While I Ponder, Weak and Weary

Link to today’s swill.

It gets increasingly difficult to bother with the content of this strip.  I think I spent more time writing that sentence than Tom Batiuk spent on the last month’s worth of strips.  The strip above…I can’t in all honesty say that it was written at all.  He overheard some five-year-old’s joke in the comic book store, and thought I can put that in the strip.  Doesn’t matter where.  It’s a space filler, a time waster, one more step toward that magical 50th anniversary when we can all go home.  At least he knew enough not to make it a Sunday strip.

The other content is what makes today’s entry utterly pathetic.  You just know that never in the last five years has Tom Batiuk worked himself into weariness like these two.  That he would extol such dedication while avoiding it himself is one of the things that makes this strip so terrible.

That and the artwork.  Seriously, this crap is just dismal.  Pete in particular looks like he was drawn by a drunk with two broken hands, riding on a freight train in 1934 in the middle of major earth tremors.  Panel three is an excellent illustration of “quality control” since you can see what you get when it is entirely absent.


Filed under Son of Stuck Funky

13 responses to “While I Ponder, Weak and Weary

  1. Epicus Doomus

    Har har har. Yet another Friday strip devoted to some old dusty gag he had bouncing around in that dense skull of his. The guy has to resort to using filler material in his own fantasies, I mean what can you even say at this point? These Batom Comics fantasy sequences are irritating enough without padding them out with terrible BanMan “groaner” gags, it’s like a skunk walking by and spritzing a rotting corpse. Total overkill.

  2. HeyItsDave

    What’s that about imitation being the sincerest form of flattery, Tom?

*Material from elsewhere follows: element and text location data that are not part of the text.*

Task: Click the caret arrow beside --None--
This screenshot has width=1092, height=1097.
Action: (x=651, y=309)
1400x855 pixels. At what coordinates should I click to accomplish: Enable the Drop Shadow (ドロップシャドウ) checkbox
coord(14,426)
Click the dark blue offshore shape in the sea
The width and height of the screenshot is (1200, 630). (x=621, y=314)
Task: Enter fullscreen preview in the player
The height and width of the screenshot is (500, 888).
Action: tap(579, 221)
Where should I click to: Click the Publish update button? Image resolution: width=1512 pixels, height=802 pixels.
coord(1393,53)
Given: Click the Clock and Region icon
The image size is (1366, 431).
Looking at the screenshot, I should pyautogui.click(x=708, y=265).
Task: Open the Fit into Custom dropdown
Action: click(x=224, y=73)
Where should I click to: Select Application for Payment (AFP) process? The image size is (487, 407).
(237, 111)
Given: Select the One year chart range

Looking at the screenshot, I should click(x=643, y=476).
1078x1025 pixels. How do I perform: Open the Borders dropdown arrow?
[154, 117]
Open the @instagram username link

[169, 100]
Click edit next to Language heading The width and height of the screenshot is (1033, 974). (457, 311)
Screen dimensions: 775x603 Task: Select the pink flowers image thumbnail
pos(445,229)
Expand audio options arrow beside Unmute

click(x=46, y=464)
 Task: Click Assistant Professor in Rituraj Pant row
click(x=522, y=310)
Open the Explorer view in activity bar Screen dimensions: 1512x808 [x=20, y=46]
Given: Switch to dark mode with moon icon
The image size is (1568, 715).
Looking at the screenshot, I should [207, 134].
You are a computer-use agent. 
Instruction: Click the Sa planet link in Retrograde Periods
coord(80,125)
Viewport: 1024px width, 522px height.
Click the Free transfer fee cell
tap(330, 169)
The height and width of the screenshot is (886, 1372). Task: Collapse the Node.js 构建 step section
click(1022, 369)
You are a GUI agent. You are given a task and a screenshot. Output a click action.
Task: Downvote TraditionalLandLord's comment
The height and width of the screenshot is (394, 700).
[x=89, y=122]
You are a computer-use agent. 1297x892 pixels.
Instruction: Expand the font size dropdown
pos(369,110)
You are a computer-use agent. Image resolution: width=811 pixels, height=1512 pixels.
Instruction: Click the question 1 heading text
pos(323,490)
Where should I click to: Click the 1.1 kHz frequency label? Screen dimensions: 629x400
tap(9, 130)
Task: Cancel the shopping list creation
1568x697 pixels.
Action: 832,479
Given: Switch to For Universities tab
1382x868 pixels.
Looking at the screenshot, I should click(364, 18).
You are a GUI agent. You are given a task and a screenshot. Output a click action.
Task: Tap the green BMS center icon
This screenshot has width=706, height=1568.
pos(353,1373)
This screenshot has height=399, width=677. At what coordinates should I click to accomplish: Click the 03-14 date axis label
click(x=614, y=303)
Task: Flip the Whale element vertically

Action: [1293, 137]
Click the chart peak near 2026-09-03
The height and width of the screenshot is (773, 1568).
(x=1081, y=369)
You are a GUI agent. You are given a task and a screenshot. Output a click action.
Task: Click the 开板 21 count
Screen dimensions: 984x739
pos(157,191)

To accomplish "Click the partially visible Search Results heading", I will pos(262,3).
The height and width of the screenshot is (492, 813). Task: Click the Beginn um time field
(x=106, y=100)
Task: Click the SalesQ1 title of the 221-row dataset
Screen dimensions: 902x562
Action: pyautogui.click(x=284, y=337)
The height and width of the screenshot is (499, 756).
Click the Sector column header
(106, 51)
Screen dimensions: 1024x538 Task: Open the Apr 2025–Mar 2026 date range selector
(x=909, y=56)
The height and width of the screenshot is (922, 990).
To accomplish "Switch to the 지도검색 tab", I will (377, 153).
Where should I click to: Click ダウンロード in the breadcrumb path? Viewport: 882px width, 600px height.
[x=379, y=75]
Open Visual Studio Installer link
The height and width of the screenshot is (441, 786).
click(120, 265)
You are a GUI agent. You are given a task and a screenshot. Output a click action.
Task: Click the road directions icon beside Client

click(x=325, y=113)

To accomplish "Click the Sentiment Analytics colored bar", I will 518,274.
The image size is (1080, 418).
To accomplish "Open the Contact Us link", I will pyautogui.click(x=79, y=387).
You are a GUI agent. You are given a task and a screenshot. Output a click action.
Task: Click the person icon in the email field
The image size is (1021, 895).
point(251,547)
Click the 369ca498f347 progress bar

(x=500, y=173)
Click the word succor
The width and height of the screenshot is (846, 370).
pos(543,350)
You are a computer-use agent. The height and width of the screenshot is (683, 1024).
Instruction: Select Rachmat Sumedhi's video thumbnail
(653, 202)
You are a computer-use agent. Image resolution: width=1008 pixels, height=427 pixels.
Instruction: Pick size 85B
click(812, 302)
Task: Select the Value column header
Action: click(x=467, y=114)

    Nothing on the internet is ever lost forever. Sometimes it just takes a little more digging.

  3. SpacemanSpiff85

    So that actually is Darin and Pete? Not old timey Batom writers who happen to look just like them? Meaning that this isn’t “history”, but literally just Pete’s daydreams about what it’d be like for him and his friend to work in the comics industry of yore? What is the point of this supposed to be, again?

  4. Hey everybody, I’m just back from two-and-a-half weeks abroad; what’s shaking?
    *looks at strip*
    Oh, we’re still on this crap, are we? Good to know I’ve missed less than nothing.

  5. billytheskink

    Say what you will about Mussolini, but he made the trains run on time and kept Funky Winkerbean out of the newspapers.

  6. “Say what you will about Mussolini, but he made the trains run on time and kept Funky Winkerbean out of the newspapers.”

    I can just see Batiuk jumping into the Time Pool to give the Fascists and Nazis copies of FW.

  7. Not that we should expect historical accuracy from The Author, who can’t keep the timeline of his own characters straight, but the Batom doppelgängers of Darin and Pete are working in the mid 1950’s (if The Author’s opus about Batom contained on his blog is to be considered canon). The term “crypto-fascist” (and its alternate crypto-Nazi) first came into use in Germany in the mid-1960’s. It was first used in the U.S. by Gore Vidal in his 1968 debate with William F. Buckley, Jr. while covering the presidential election.

  8. SpacemanSpiff85

    @Gerard Plourde:
    There’s a depressing concept: “Batom comics canon”.

  9. Gee, I wonder why this hamster was never given a big contract to work at DC or Marvel. Could it be that he couldn’t work under pressure?

  10. Saturnino

    The reversed lettering on the front door of the office?

    Quite appropriate assuming the boss has already moved their desks out into the hallway……………………………………..

  11. I just realized that sloppiness has reached a new level. This is supposed to be a flashback to the Batom Comics history. The name of the illustrator/Darin-doppelgänger is Phil Holt. Today he’s called Darin. The Author isn’t even bothering to phone it in anymore.

  12. So a Nazi superdog is actually a thing? Who knew? The joke still isn’t funny.